▶ **Work task**
Take each line in the entries below that holds "green" and show it.

*** Opening of Task data ***

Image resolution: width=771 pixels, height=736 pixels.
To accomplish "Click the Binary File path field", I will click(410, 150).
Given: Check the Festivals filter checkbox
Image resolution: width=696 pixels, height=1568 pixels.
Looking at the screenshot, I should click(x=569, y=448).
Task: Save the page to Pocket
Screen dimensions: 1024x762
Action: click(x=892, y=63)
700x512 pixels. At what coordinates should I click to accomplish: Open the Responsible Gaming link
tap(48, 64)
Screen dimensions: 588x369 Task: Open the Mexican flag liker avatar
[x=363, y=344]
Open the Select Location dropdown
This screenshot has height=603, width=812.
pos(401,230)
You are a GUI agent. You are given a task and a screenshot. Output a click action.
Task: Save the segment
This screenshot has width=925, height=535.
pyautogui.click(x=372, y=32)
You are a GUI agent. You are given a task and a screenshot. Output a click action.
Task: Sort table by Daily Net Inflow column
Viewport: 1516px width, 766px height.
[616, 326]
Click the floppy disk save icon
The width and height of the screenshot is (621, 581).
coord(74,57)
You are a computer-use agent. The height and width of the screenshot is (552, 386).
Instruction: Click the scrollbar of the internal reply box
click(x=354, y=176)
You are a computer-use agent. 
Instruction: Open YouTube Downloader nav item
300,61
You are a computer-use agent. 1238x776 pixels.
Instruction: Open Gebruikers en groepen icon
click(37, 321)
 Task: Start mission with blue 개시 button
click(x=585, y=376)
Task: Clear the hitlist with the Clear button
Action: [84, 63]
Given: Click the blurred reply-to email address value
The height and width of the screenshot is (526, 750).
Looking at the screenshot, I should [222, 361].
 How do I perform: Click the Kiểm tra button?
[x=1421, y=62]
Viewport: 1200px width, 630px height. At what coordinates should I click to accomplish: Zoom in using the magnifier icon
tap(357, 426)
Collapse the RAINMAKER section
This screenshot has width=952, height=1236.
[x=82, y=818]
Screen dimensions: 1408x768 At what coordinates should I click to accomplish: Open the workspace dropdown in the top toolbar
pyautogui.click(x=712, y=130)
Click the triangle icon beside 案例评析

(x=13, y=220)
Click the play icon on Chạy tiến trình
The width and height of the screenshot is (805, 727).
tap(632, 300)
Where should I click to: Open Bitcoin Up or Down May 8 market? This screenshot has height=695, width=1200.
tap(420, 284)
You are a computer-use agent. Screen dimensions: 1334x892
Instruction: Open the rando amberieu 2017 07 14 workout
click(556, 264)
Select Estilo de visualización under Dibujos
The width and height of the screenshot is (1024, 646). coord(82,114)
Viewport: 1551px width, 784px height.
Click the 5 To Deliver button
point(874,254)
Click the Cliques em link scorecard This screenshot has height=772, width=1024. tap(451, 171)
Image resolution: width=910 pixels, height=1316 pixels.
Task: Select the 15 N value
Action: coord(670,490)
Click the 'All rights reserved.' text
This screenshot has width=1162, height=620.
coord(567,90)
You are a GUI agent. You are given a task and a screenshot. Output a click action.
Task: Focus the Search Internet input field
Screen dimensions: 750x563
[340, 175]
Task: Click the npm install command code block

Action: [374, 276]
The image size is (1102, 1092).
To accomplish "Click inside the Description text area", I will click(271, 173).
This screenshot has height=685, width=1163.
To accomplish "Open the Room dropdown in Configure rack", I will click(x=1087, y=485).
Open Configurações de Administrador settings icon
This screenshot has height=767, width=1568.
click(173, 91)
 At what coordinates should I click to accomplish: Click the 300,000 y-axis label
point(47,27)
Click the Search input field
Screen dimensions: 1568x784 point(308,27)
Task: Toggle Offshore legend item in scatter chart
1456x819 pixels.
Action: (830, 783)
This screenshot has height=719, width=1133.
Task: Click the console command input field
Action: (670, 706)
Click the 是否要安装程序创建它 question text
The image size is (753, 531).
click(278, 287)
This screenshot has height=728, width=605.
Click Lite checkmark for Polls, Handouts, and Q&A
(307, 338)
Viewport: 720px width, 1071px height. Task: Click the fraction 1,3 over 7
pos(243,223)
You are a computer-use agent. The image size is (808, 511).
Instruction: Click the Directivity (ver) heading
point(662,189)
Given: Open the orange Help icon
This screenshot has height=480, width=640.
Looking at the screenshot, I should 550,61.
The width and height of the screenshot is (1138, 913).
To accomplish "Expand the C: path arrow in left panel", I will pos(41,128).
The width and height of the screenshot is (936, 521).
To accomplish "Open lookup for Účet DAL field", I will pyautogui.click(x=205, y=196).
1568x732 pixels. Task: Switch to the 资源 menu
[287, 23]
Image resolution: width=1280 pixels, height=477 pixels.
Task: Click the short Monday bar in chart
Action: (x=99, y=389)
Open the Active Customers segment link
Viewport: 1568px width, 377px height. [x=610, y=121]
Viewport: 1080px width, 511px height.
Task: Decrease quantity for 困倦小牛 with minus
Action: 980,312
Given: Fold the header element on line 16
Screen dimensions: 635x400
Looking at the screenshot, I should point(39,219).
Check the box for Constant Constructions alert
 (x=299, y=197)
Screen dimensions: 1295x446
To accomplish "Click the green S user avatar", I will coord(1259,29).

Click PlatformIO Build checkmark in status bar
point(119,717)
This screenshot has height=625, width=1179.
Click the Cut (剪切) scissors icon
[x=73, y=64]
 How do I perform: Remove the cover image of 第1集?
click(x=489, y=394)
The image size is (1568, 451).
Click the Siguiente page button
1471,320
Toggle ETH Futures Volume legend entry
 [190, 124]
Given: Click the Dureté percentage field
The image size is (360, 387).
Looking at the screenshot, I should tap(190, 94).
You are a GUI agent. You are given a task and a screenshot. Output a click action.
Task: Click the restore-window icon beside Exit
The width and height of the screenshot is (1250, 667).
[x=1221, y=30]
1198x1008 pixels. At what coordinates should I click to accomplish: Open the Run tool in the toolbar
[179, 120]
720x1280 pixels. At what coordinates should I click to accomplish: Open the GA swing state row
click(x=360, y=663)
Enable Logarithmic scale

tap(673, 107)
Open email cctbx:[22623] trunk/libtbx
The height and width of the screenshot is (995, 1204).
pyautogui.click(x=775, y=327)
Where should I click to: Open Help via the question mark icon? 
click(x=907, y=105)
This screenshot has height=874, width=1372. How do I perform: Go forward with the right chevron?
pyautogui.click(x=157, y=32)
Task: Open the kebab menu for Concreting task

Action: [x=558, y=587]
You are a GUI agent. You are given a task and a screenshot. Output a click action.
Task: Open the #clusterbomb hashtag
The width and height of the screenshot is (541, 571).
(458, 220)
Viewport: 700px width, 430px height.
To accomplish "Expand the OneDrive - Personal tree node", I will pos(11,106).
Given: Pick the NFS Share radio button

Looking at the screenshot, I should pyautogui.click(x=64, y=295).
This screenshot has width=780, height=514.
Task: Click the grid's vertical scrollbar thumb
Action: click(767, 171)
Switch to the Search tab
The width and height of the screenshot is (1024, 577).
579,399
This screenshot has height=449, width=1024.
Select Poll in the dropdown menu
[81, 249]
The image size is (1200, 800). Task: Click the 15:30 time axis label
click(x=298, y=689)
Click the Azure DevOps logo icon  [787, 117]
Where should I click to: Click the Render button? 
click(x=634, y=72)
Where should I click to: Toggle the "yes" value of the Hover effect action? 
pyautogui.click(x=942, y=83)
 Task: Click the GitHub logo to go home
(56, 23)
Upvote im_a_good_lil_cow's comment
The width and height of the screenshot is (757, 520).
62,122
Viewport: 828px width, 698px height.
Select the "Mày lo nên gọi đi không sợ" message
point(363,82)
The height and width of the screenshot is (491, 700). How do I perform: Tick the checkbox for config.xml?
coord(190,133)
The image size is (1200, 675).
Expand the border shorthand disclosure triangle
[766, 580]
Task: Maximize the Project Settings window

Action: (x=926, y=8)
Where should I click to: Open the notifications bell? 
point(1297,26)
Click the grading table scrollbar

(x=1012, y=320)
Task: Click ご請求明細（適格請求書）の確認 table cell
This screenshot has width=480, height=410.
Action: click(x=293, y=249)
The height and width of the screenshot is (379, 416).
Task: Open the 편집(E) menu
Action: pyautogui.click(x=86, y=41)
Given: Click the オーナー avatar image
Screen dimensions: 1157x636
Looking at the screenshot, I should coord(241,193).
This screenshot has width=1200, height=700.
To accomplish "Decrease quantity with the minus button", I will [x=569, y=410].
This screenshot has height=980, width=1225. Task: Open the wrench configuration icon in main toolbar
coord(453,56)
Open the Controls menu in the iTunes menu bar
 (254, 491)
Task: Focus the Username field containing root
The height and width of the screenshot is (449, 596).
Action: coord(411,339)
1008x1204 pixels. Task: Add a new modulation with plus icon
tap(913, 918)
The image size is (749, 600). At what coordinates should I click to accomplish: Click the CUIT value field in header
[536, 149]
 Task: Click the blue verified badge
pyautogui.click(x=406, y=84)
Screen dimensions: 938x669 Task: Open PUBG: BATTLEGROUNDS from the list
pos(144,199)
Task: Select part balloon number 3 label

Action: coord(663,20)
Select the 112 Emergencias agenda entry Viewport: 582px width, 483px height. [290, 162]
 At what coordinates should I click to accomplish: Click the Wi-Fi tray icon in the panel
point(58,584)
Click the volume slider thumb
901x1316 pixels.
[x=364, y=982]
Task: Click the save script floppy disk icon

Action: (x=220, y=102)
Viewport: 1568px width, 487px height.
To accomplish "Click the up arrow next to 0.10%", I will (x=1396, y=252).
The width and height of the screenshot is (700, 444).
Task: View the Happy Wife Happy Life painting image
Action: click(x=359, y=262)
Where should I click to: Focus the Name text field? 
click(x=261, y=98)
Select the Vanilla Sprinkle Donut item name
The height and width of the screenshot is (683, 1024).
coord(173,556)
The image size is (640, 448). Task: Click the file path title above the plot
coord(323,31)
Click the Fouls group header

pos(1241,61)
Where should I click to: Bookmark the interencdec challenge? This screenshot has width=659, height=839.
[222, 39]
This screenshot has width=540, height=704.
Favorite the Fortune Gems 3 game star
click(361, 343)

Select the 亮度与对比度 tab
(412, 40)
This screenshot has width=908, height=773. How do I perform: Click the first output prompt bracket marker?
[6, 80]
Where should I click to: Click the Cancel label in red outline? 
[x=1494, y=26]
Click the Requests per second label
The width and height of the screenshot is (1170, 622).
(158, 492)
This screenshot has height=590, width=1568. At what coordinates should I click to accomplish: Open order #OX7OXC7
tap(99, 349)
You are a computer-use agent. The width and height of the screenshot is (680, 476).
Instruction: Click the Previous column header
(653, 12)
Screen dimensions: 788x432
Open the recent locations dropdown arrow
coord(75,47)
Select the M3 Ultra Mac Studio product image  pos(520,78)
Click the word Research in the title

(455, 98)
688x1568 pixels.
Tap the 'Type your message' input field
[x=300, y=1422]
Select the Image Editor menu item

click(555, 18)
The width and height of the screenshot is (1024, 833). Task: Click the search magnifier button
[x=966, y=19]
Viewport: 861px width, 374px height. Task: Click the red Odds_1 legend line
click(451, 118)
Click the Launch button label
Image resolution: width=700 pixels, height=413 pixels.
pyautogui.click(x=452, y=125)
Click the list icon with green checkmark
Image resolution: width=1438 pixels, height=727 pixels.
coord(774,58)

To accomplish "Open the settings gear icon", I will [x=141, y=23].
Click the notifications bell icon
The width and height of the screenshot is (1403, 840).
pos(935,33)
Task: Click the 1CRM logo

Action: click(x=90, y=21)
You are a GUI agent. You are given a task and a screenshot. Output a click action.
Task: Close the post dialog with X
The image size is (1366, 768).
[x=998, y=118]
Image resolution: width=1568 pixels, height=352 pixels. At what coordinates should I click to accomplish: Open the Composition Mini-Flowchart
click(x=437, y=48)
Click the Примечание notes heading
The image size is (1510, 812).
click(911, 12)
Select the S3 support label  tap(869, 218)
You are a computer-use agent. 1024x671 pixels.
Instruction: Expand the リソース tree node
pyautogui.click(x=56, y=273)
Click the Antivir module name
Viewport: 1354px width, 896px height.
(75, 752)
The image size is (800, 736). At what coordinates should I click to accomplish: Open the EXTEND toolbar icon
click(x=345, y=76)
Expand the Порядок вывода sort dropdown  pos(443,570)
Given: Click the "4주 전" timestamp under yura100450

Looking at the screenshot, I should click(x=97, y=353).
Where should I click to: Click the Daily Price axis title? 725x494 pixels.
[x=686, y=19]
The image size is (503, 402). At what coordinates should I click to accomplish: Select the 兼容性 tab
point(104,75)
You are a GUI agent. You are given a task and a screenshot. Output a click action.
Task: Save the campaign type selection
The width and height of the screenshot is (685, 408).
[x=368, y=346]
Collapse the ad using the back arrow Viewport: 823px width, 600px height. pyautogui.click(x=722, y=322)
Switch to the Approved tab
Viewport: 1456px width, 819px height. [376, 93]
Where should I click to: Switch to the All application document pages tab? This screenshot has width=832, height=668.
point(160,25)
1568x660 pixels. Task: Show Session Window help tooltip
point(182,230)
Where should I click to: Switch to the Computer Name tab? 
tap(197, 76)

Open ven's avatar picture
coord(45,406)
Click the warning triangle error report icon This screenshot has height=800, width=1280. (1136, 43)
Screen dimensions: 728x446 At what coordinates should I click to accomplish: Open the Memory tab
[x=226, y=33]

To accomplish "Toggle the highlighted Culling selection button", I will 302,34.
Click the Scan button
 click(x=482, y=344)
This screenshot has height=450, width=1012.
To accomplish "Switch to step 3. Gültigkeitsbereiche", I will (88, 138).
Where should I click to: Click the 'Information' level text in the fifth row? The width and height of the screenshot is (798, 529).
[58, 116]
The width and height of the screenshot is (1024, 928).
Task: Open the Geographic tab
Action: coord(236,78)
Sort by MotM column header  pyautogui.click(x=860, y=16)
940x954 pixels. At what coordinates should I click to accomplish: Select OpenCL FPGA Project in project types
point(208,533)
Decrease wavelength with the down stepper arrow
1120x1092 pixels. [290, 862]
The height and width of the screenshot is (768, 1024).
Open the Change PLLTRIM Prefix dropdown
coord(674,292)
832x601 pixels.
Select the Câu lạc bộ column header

*** Close of Task data ***

▶ **Solution for this exercise**
To accomplish "Click the green S user avatar", I will coord(1259,29).
Click the list icon with green checkmark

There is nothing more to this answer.